Theories of 'representation' and 'consultation' appear in European writings from about 1000 together with the belief that consultation in government was natural and desirable. Early consultative assemblies were essentially enlarged royal councils, where matters touching the kingdom in general could be discussed. These were ill-defined bodies where membership was non-elective and 'representative' only in so far as the magnates who attended them were deemed to act on behalf of the wider populace. There was no suggestion that 'representation' derived from election, nor that it stemmed from any association with particular areas or social groups. In the late twelfth and thirteenth centuries the shifting burden of government, particularly of taxation, produced significant change in the range of consultation. Growing royal requirement for revenue to meet the costs of increasingly sophisticated government stimulated demands for wider consultation before the granting of taxation. Behind such developments lay recognition of the wealth and rising economic power of classes such as the townsmen and the royal desire to tap that wealth as a source of revenue.
First evidence for a widening of representation in royal councils to include non-aristocratic or clerical members comes from Spain. There the process arose from Alfonso IX of Leon's search for broad popular support to strengthen his hold on his throne. To an extraordinary meeting of his curia at Leon in 1188 he summoned town representatives as well as the bishops and magnates, initiating the type of wide-based assemblies referred to as 'cortes’. This innovation recognized the power which the wealth of the towns commanded and which the king sought to harness to his own needs, fiscal and political.

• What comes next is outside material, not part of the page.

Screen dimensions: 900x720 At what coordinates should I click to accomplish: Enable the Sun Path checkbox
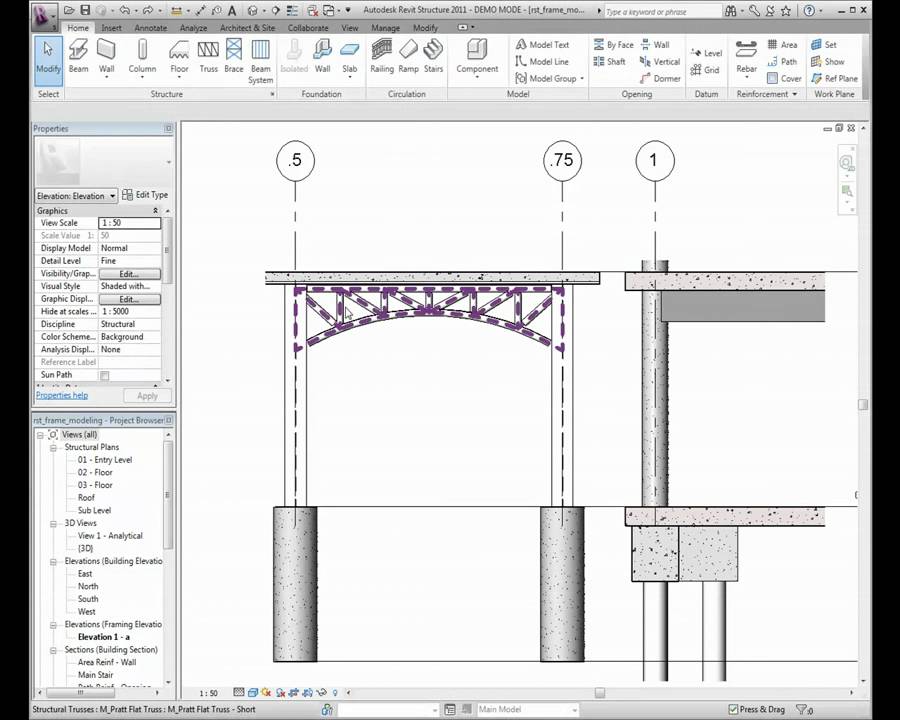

In subsequent cortes, as at Benavente in 1202 or Leon in 1208, townsmen were summoned specifically to assent to a tax. Similar developments in Sicily under Frederick II were also tied to the levying of taxes, such as that granted in 1231 by a wide-based council, and the need to secure broad-based support to facilitate collection. Summonses to townsmen were again issued in 1232 and the practice had become so deep-rooted that in 1267 Pope Clement IV instructed Charles of Anjou to consult his subjects before raising a tax. The military and financial demands of the struggle with Frederick II on the papal lands led there to increased consultation over the issue of taxation, with negotiations in assemblies coming to be dominated by the townsmen. Within the empire proper, royal power was considerably more circumscribed after the upheavals of the reign of Frederick II, but in the later thirteenth century under Rudolf I, regnal assemblies composed of men from all areas and social ranks were used as a means of re-establishing royal power through collective endorsement of legislation on a national level.

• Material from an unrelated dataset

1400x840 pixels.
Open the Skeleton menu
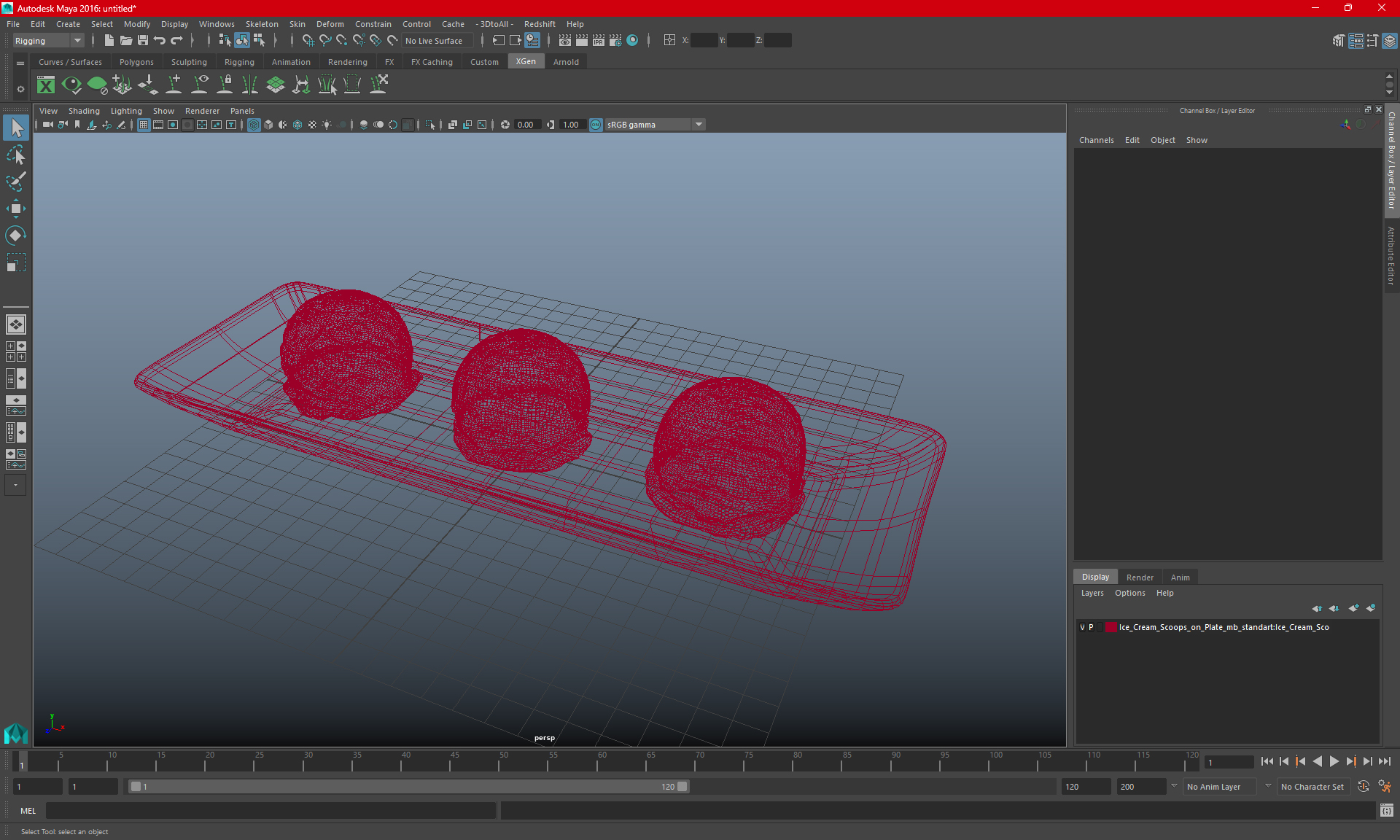261,24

Moves towards increased representation in England arose largely from conflict between crown and baronage in the early thirteenth century. At the root of the conflict were basic economic issues, taxation and lack of consultation, and in 1215 clauses of Magna Carta were devoted to resolving such matters. In England, however, although the principle of no taxation without the 'common counsel' of the realm was established, the scope of consultation was restricted at first to the nobility, and only from the late 1260s were the boroughs represented in parliament on a regular basis. Increased representation in France arose from
A different response to the same issue of taxation. There the king was for long able to levy taxes with the assent of his usual restricted circle of advisers, without any attempt to widen membership or make it more representative. Instead, there were moves towards negotiations between separate social groups and royal officials. In the thirteenth century towns negotiating payment of taxation sent representatives to regional meetings, while the nobility and the Church treated separately.
Despite the widening of the range of
Representation in royal assemblies throughout the thirteenth century there appears to have been no corresponding development of a theory of estates. Although society was seen as being composed of 'orders' there was no assumption that the orders needed separate representation. Moves towards divisions such as the three 'estates' of France, or the two 'houses' of parliament in England, although stemming from earlier circumstances, were largely developments of the fourteenth century.